» WHAT TO WORK ON
In your answer, transcribe all of the data exactly.

» SUPPLIED RECORDS
>>>
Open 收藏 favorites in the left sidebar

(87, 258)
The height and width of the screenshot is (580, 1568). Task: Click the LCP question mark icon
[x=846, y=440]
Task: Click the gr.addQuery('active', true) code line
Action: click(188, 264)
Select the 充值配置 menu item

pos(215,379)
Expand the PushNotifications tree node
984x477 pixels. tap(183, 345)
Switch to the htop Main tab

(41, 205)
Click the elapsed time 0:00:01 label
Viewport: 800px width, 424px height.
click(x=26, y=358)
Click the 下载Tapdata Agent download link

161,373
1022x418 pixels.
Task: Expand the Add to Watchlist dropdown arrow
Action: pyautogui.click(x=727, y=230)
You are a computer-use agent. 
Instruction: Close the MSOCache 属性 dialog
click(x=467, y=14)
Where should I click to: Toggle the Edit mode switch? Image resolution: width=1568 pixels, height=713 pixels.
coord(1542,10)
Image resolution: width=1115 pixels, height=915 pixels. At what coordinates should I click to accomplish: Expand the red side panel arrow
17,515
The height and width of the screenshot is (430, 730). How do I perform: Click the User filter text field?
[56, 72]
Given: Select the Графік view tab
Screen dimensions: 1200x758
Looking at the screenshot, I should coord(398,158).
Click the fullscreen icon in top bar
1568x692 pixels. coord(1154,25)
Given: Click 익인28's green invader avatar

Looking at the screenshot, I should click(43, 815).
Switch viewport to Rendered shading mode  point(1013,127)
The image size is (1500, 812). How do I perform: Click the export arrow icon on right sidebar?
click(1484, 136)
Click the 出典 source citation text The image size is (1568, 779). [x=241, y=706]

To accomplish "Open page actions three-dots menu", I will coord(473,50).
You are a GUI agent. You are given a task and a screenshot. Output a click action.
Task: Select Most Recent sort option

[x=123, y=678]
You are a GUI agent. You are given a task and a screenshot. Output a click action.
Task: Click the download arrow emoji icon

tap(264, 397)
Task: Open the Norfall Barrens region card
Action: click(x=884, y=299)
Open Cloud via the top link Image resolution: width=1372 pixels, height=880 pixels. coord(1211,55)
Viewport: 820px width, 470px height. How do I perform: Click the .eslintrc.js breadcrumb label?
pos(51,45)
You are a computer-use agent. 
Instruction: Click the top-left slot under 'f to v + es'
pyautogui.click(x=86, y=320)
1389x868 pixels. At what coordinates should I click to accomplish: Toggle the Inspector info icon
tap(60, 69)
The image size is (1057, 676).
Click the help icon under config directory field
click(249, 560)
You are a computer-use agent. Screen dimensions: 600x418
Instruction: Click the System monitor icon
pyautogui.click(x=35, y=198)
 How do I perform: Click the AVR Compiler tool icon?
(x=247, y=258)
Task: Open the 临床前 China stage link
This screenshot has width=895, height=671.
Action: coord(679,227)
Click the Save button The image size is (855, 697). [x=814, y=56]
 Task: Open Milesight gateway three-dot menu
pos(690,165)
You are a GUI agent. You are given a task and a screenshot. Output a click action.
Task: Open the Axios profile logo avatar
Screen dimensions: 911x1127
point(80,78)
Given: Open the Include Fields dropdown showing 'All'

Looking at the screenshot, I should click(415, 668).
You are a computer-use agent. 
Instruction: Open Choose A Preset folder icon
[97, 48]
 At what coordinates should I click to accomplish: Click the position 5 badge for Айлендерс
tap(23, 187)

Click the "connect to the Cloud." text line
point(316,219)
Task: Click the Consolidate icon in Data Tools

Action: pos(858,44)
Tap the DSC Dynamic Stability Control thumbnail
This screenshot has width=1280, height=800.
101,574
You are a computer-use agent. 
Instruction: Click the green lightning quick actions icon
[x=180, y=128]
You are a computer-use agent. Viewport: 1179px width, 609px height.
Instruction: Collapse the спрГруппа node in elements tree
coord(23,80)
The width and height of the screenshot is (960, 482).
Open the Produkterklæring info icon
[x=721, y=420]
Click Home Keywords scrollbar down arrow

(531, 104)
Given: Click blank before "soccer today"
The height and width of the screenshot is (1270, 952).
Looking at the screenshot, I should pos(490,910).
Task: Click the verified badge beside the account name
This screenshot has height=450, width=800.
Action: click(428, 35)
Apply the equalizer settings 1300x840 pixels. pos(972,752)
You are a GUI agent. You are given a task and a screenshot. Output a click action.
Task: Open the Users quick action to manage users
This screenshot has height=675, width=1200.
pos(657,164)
<<<
» YOUR RESPONSE
Open 收藏 favorites in the left sidebar

(87, 258)
The height and width of the screenshot is (580, 1568). Task: Click the LCP question mark icon
[x=846, y=440]
Task: Click the gr.addQuery('active', true) code line
Action: click(188, 264)
Select the 充值配置 menu item

pos(215,379)
Expand the PushNotifications tree node
984x477 pixels. tap(183, 345)
Switch to the htop Main tab

(41, 205)
Click the elapsed time 0:00:01 label
Viewport: 800px width, 424px height.
click(x=26, y=358)
Click the 下载Tapdata Agent download link

161,373
1022x418 pixels.
Task: Expand the Add to Watchlist dropdown arrow
Action: pyautogui.click(x=727, y=230)
You are a computer-use agent. 
Instruction: Close the MSOCache 属性 dialog
click(x=467, y=14)
Where should I click to: Toggle the Edit mode switch? Image resolution: width=1568 pixels, height=713 pixels.
coord(1542,10)
Image resolution: width=1115 pixels, height=915 pixels. At what coordinates should I click to accomplish: Expand the red side panel arrow
17,515
The height and width of the screenshot is (430, 730). How do I perform: Click the User filter text field?
[56, 72]
Given: Select the Графік view tab
Screen dimensions: 1200x758
Looking at the screenshot, I should coord(398,158).
Click the fullscreen icon in top bar
1568x692 pixels. coord(1154,25)
Given: Click 익인28's green invader avatar

Looking at the screenshot, I should click(43, 815).
Switch viewport to Rendered shading mode  point(1013,127)
The image size is (1500, 812). How do I perform: Click the export arrow icon on right sidebar?
click(1484, 136)
Click the 出典 source citation text The image size is (1568, 779). [x=241, y=706]

To accomplish "Open page actions three-dots menu", I will coord(473,50).
You are a GUI agent. You are given a task and a screenshot. Output a click action.
Task: Select Most Recent sort option

[x=123, y=678]
You are a GUI agent. You are given a task and a screenshot. Output a click action.
Task: Click the download arrow emoji icon

tap(264, 397)
Task: Open the Norfall Barrens region card
Action: click(x=884, y=299)
Open Cloud via the top link Image resolution: width=1372 pixels, height=880 pixels. coord(1211,55)
Viewport: 820px width, 470px height. How do I perform: Click the .eslintrc.js breadcrumb label?
pos(51,45)
You are a computer-use agent. 
Instruction: Click the top-left slot under 'f to v + es'
pyautogui.click(x=86, y=320)
1389x868 pixels. At what coordinates should I click to accomplish: Toggle the Inspector info icon
tap(60, 69)
The image size is (1057, 676).
Click the help icon under config directory field
click(249, 560)
You are a computer-use agent. Screen dimensions: 600x418
Instruction: Click the System monitor icon
pyautogui.click(x=35, y=198)
 How do I perform: Click the AVR Compiler tool icon?
(x=247, y=258)
Task: Open the 临床前 China stage link
This screenshot has width=895, height=671.
Action: coord(679,227)
Click the Save button The image size is (855, 697). [x=814, y=56]
 Task: Open Milesight gateway three-dot menu
pos(690,165)
You are a GUI agent. You are given a task and a screenshot. Output a click action.
Task: Open the Axios profile logo avatar
Screen dimensions: 911x1127
point(80,78)
Given: Open the Include Fields dropdown showing 'All'

Looking at the screenshot, I should click(415, 668).
You are a computer-use agent. 
Instruction: Open Choose A Preset folder icon
[97, 48]
 At what coordinates should I click to accomplish: Click the position 5 badge for Айлендерс
tap(23, 187)

Click the "connect to the Cloud." text line
point(316,219)
Task: Click the Consolidate icon in Data Tools

Action: pos(858,44)
Tap the DSC Dynamic Stability Control thumbnail
This screenshot has width=1280, height=800.
101,574
You are a computer-use agent. 
Instruction: Click the green lightning quick actions icon
[x=180, y=128]
You are a computer-use agent. Viewport: 1179px width, 609px height.
Instruction: Collapse the спрГруппа node in elements tree
coord(23,80)
The width and height of the screenshot is (960, 482).
Open the Produkterklæring info icon
[x=721, y=420]
Click Home Keywords scrollbar down arrow

(531, 104)
Given: Click blank before "soccer today"
The height and width of the screenshot is (1270, 952).
Looking at the screenshot, I should pos(490,910).
Task: Click the verified badge beside the account name
This screenshot has height=450, width=800.
Action: click(428, 35)
Apply the equalizer settings 1300x840 pixels. pos(972,752)
You are a GUI agent. You are given a task and a screenshot. Output a click action.
Task: Open the Users quick action to manage users
This screenshot has height=675, width=1200.
pos(657,164)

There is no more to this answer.